* WHAT YOU HAVE TO DO
Could you put every line of the data below into a JSON list of strings, one string per line, with any blank lines left out?

* EXERCISE MATERIAL
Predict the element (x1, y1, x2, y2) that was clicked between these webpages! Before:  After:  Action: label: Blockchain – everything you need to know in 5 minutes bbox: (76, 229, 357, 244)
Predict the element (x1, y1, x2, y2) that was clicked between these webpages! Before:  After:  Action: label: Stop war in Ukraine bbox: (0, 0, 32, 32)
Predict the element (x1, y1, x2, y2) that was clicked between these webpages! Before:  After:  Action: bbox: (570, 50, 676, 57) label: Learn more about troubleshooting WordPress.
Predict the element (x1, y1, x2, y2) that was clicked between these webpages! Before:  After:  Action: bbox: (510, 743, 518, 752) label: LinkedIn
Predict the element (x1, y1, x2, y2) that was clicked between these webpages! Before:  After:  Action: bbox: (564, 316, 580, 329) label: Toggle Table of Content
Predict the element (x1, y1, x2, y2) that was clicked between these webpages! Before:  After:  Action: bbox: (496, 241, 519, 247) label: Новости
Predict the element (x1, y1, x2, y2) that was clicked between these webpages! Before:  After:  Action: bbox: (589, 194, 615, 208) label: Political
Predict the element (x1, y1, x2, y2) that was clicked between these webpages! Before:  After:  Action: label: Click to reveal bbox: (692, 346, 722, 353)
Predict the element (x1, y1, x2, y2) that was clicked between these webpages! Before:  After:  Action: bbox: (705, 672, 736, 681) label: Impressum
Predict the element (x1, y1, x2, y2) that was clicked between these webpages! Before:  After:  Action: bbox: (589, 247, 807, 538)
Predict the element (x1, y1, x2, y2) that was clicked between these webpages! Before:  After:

* REPLY
[
  "Predict the element (x1, y1, x2, y2) that was clicked between these webpages! Before:  After:  Action: label: Blockchain – everything you need to know in 5 minutes bbox: (76, 229, 357, 244)",
  "Predict the element (x1, y1, x2, y2) that was clicked between these webpages! Before:  After:  Action: label: Stop war in Ukraine bbox: (0, 0, 32, 32)",
  "Predict the element (x1, y1, x2, y2) that was clicked between these webpages! Before:  After:  Action: bbox: (570, 50, 676, 57) label: Learn more about troubleshooting WordPress.",
  "Predict the element (x1, y1, x2, y2) that was clicked between these webpages! Before:  After:  Action: bbox: (510, 743, 518, 752) label: LinkedIn",
  "Predict the element (x1, y1, x2, y2) that was clicked between these webpages! Before:  After:  Action: bbox: (564, 316, 580, 329) label: Toggle Table of Content",
  "Predict the element (x1, y1, x2, y2) that was clicked between these webpages! Before:  After:  Action: bbox: (496, 241, 519, 247) label: Новости",
  "Predict the element (x1, y1, x2, y2) that was clicked between these webpages! Before:  After:  Action: bbox: (589, 194, 615, 208) label: Political",
  "Predict the element (x1, y1, x2, y2) that was clicked between these webpages! Before:  After:  Action: label: Click to reveal bbox: (692, 346, 722, 353)",
  "Predict the element (x1, y1, x2, y2) that was clicked between these webpages! Before:  After:  Action: bbox: (705, 672, 736, 681) label: Impressum",
  "Predict the element (x1, y1, x2, y2) that was clicked between these webpages! Before:  After:  Action: bbox: (589, 247, 807, 538)",
  "Predict the element (x1, y1, x2, y2) that was clicked between these webpages! Before:  After:"
]